Coming in the final days of his presidency, the obscene act provided an apt illustration of Donald Trump’s impact on the natural world while in office. Indeed, the Trump administration wasted no time in its finals days making sure that toxic legacy is etched in stone.

“One hundred percent disturbing”

Boat charter operator Hailey Warrington spotted the branded manatee, a threatened species, in the Homosassa River on 10 January. She told the Sarasota Herald-Tribune “This is just disturbing. One hundred percent disturbing”.

As well as being disturbing, the act was also illegal. As Ecowatch reported, Manatees are protected by the Endangered Species Act and the Marine Mammal Protection Act on a federal level. At state level, the Florida Manatee Sanctuary Act of 1978 provides for their protection.

There’s one apparent small mercy in the whole shocking incident. The U.S. Fish and Wildlife Service (USFWS) says it believes that the perpetrator etched the words in algae on the manatee’s back, rather than in their skin. Warrington said that the etching did reach the manatee’s skin but there were no apparent wounds. The USFWS has begun an investigation into the crime.

Legal assaults

In keeping with Trump’s environmental record throughout his time in office, his administration assaulted wildlife and the natural world right up until the bitter end. Its attacks have been effectively legal. Indeed, the administration has even waived a bunch of laws in order to carry one of them out. Here’s just a small taste of the environmental havoc it’s been wreaking.

1. Gray wolves delisted

Wolves are a keystone species. That means they play an essential function in the ecosystems in which they exist. Without them, those ecosystems can collapse because other species are dependent on their presence. The transformative impact wolves had on Yellowstone Park after their reintroduction in 1995 illustrates this well.

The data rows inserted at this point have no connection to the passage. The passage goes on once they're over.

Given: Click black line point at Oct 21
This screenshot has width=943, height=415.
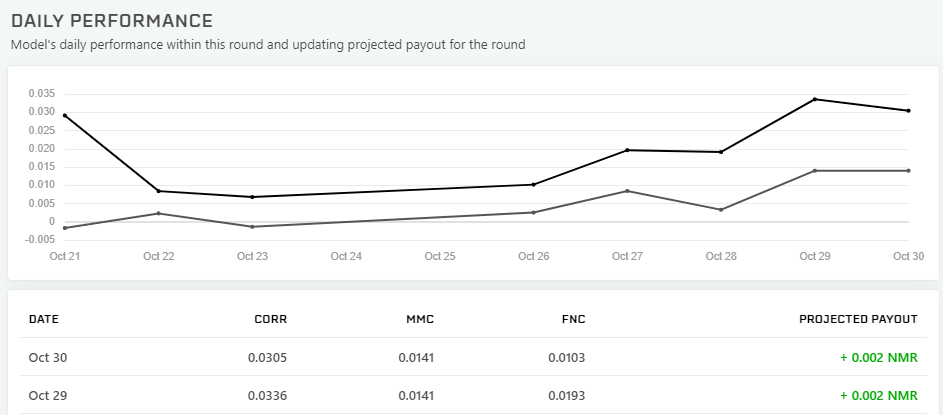Looking at the screenshot, I should coord(65,115).
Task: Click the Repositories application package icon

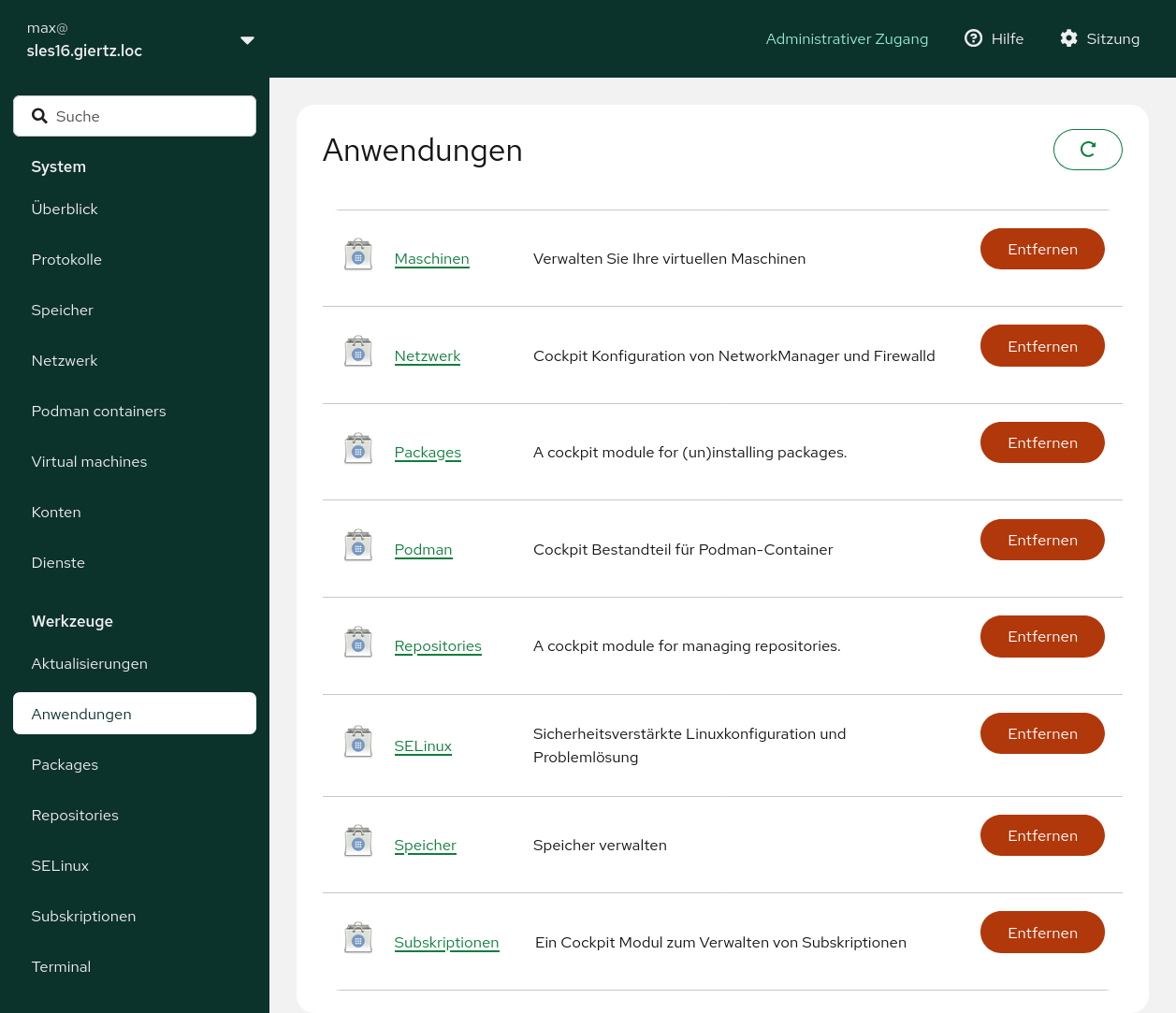Action: pyautogui.click(x=358, y=643)
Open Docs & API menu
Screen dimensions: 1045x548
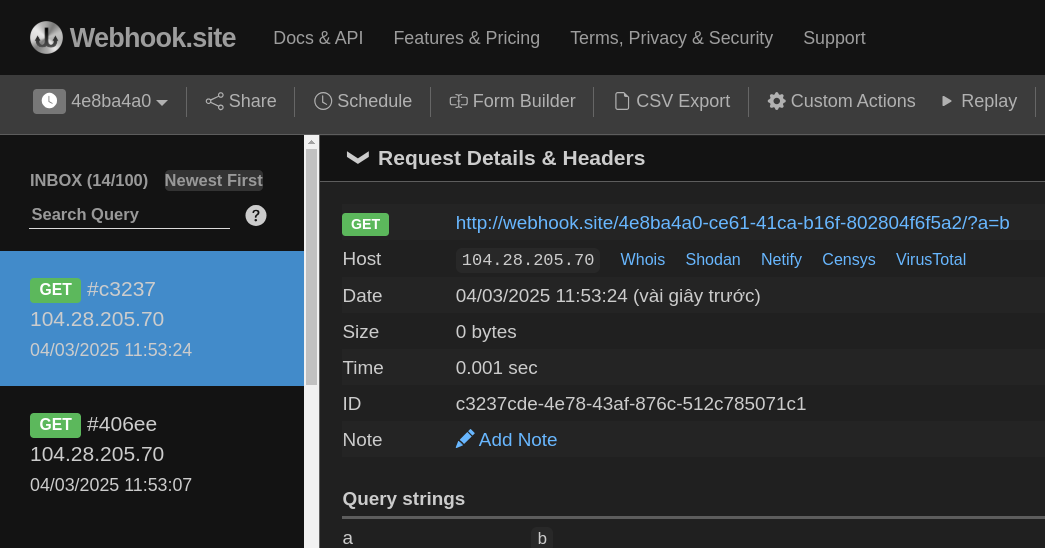pos(318,38)
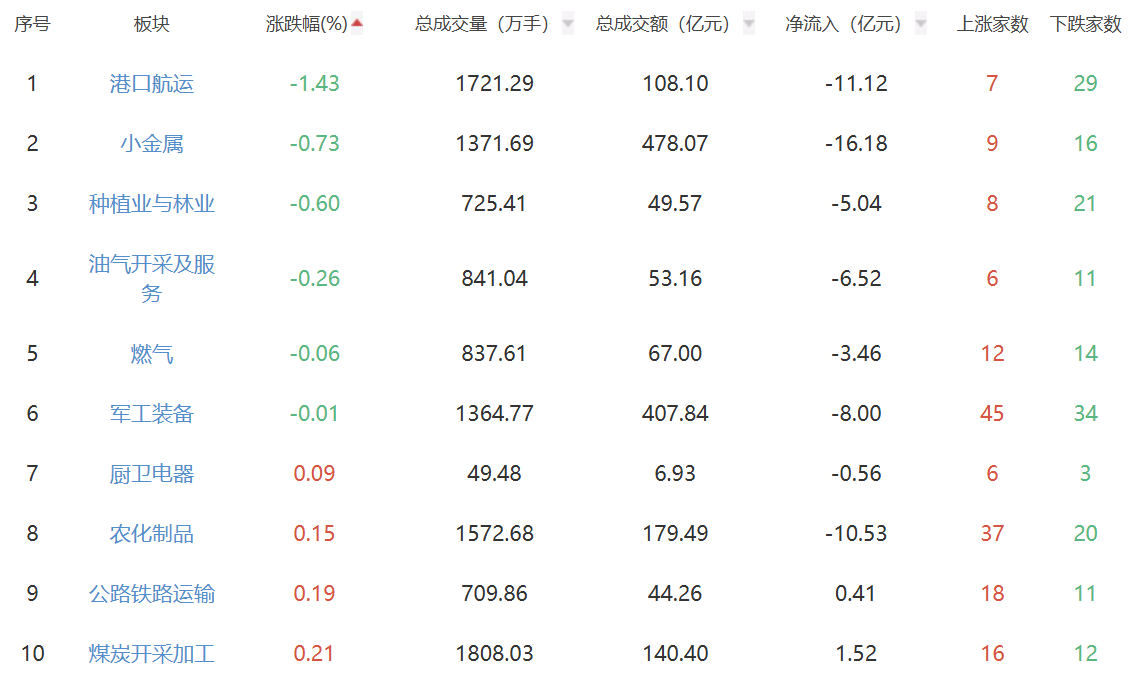The height and width of the screenshot is (674, 1128).
Task: View the 厨卫电器 sector details
Action: (x=152, y=474)
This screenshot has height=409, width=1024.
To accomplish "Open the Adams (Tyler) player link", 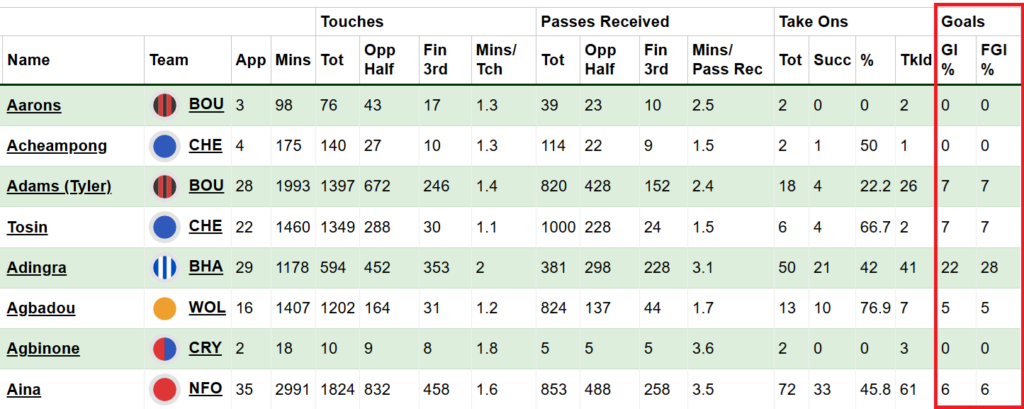I will pyautogui.click(x=59, y=187).
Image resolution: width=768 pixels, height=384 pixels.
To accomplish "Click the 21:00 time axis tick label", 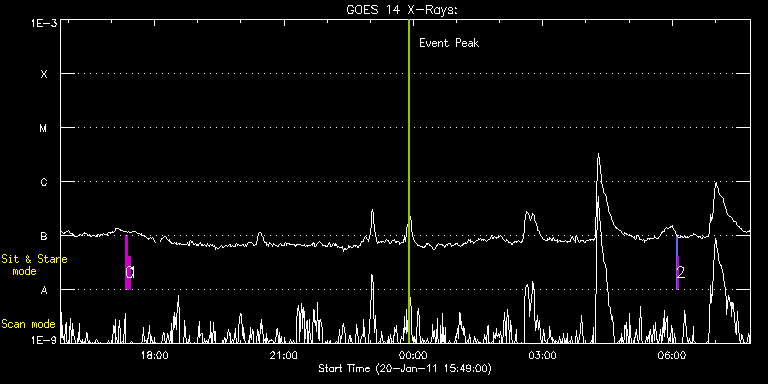I will tap(284, 355).
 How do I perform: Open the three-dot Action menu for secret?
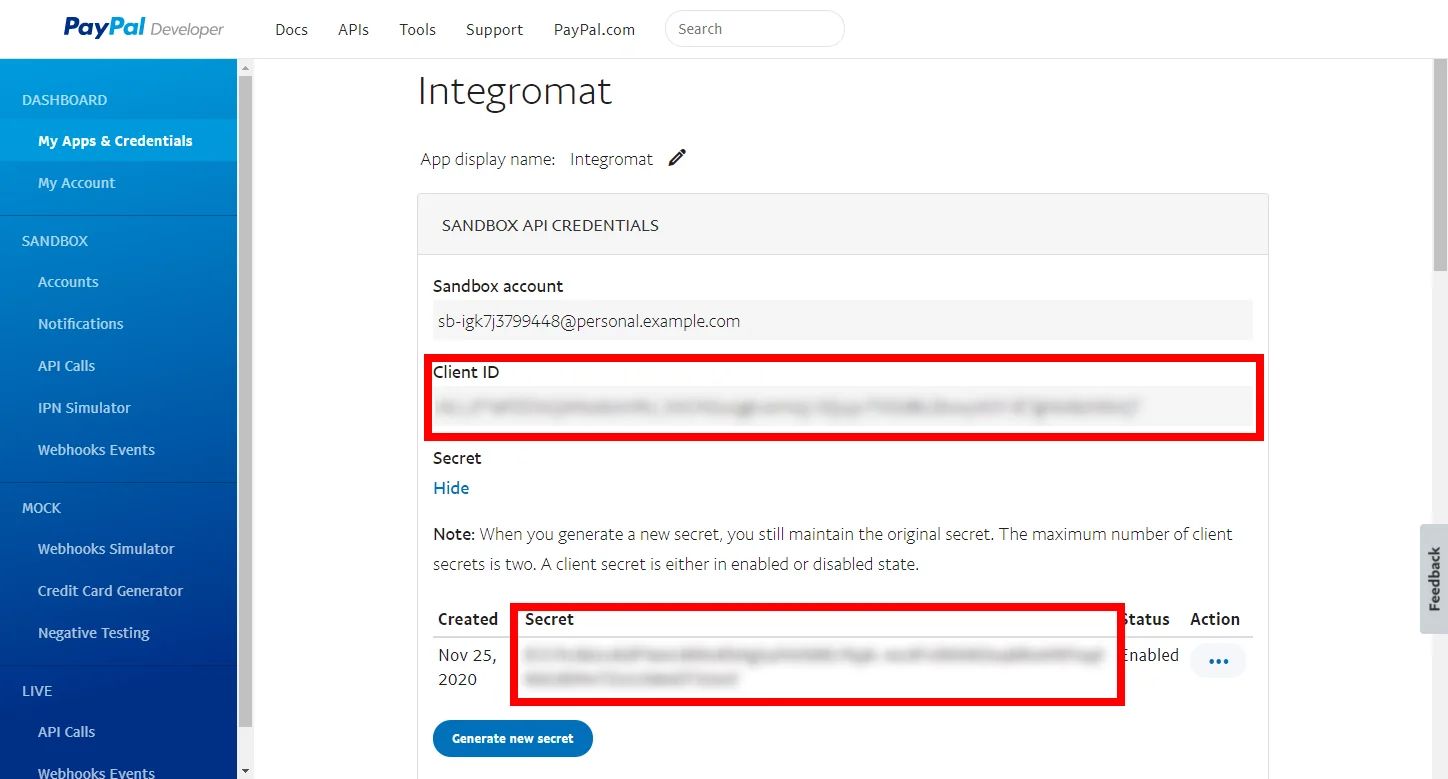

Nonetheless, the Trump administration removed gray wolves from the Endangered Species List. The USFWS announced the delisting in November 2020. It came into effect on 4 January:

As Common Dreams reported, the removal of protections will allow all states to treat the wolves “as predators and kill or protect them according to their respective laws”. Prior to the nationwide delisting, wolves had already been stripped of Endangered Species Act protections in a number of states. That was, for example, the case in Idaho where 570 wolves – including pups – were killed in a single 12-month period. The government is facing legal action over the move.

As the Center for Biological Diversity’s (CBD) Collette Adkins has argued, the new president Joe Biden could “take decisive action and direct federal wildlife agencies to embrace a science-backed, full recovery of the wolf in the lower 48 states” by restoring federal protections for all gray wolves under the Endangered Species Act. He has the power to make that happen.

The public can also demand such a move by signing this petition to protect gray wolves from extinction

2. Partnering with the NRA

The National Rifle Association’s (NRA) Hunters’ Leadership Forum (HLF) proudly announced that it had signed a memorandum of understanding (MOU) with the USFWS on 13 January. In a petition against the move, the CBD explained that the MOU is an agreement between the USFWS and the NRA to work together “to recruit and train more Americans to shoot wild animals.” The CBD is calling for the USFWS to cancel the agreement immediately because it “runs directly counter to the purpose of the Service.” It argues that the USFWS should in “no way should it use its position as wildlife’s protector to enlist more Americans to hunt and kill wildlife.”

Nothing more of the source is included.